В мое время сверх богословия требовали внимания еще уроки по истолкованию Священного Писания, но причина была внешняя: преподавателем состоял инспектор Семинарии. С новою программой совершилось это перемещение инспектора. Дотоле инспекторы неизменно преподавали философию, подобно как префекты в Славяно-греко-латинской академии, которых они заместили. В те древние времена учащие вместе с учениками подвигались по той же лестнице. Начиная с Низшего класса преподаватель со своими учительскими обязанностями переходил в дальнейшие, пока достигал Философии, с чем соединялось звание префекта; из префектов поступали в ректоры и тем самым в преподаватели богословия. Сказывалось господство все того же воззрения, что наука есть подготовка к вере и философия — дверь в богословие. Тогдашнее преобразование не вникло в эту идею, перекроило науки и вместо внутреннего порядка усвоило внешний. Когда классы перестали быть стадиями развития, терялось основание инспектору руководить непосредственным преддверием в богословие. Отсюда перевод его в Богословский класс и кафедра Священного Писания, ближайшая к науке, преподаваемой ректором, и приличная инспектору как монаху.
Толкователь Священного Писания не пользовался, однако, нашим уважением как профессор, хотя его любили как инспектора. Он был не строг; можно было даже обезоруживать его начальническое неудовольствие средством, впрочем, оригинальным — рассмешив его. У нас находился даже специалист для этого. Как бы ни велика была шалость, но если в ней с другими участвовал Павел Воскресенский, все сойдет с рук. Воскресенский брал иногда на себя вину в проступке, которого даже не совершал. Но пойдет к инспектору, начнет резонировать, даже запанибрата усовещивать, как-де не стыдно на пустяки обращать внимание; притворным видом простодушия заставит хохотать инспектора, вызвав на разговор, и дело выигрывалось.
Но в науке Алексий был слаб. Ходило предание, что местом в списке магистров и первоначальным ходом учебной службы он обязан был, во-первых, своему монашеству, а во-вторых, тому обстоятельству, что он оказался как бы крестником великой княгини (Марии Николаевны). Ее высочество пожелала видеть обряд пострижения; тут как раз подоспело разрешение студенту Руфину Ржаницыну принять иночество; пострижение его с переименованием в Алексия и совершилось в присутствии великой княгини.
Сколь, однако, велики были его познания, о том может дать понятие следующий случай, заставивший ребят много смеяться.
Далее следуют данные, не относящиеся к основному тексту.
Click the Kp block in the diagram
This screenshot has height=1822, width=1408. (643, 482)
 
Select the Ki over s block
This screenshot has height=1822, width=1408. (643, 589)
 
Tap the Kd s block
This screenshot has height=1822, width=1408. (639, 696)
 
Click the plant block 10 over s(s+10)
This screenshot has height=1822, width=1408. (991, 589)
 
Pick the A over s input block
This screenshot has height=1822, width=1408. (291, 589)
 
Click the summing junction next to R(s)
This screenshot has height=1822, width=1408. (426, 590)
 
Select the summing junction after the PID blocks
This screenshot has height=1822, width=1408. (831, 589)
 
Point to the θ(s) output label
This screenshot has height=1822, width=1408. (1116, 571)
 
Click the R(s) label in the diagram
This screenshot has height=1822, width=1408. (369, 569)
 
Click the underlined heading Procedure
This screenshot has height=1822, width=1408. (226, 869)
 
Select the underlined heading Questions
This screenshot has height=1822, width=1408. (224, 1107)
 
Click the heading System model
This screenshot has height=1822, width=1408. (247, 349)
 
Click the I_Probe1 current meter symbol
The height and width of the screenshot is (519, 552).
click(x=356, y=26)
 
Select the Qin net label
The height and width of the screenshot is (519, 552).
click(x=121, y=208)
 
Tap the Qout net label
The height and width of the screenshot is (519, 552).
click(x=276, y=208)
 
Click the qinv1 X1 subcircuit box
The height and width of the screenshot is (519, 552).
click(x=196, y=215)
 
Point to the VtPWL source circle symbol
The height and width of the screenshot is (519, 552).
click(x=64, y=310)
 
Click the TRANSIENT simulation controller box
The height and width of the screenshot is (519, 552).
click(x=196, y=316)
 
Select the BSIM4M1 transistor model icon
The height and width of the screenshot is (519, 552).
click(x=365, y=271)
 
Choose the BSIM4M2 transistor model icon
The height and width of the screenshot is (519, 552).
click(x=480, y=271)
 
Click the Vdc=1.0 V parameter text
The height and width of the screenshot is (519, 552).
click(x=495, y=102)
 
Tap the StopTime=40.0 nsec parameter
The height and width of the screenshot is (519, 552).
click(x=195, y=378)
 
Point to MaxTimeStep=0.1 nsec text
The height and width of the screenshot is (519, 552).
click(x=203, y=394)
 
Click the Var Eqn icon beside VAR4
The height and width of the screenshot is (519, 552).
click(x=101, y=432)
Зашла речь о том, что в Ветхом Завете открываются намеки на троичность Лиц в Божестве. На это указывает, сказал один из бойких учеников, между прочим, слово лицо, которое по-еврейски употребительно только во множественном числе: паним. «Да, да, — подтвердил, закусывая ус по своему обыкновению, профессор, истолкователь Священного Писания, он же инспектор, — ка-ним — лицо, каним».
Бедный не расслыхал и обнаружил незнание такого слова, которое встречается на второй же строке Библии.
Ректора Иосифа, напротив, и уважали, и любили, и боялись, хотя высокой учености тоже не предполагали в нем; да ее и не было у него; он не имел и магистерской степени. Про себя ребята даже шутили над ним, пересмеивали его, но в самом смехе сохраняли почтительное уважение. Смеялись над его святою простотой, над чистотой его понятий, которая казалась комическою среди окружающей грубости и растления, но в душе тем глубже пред ней преклонялись.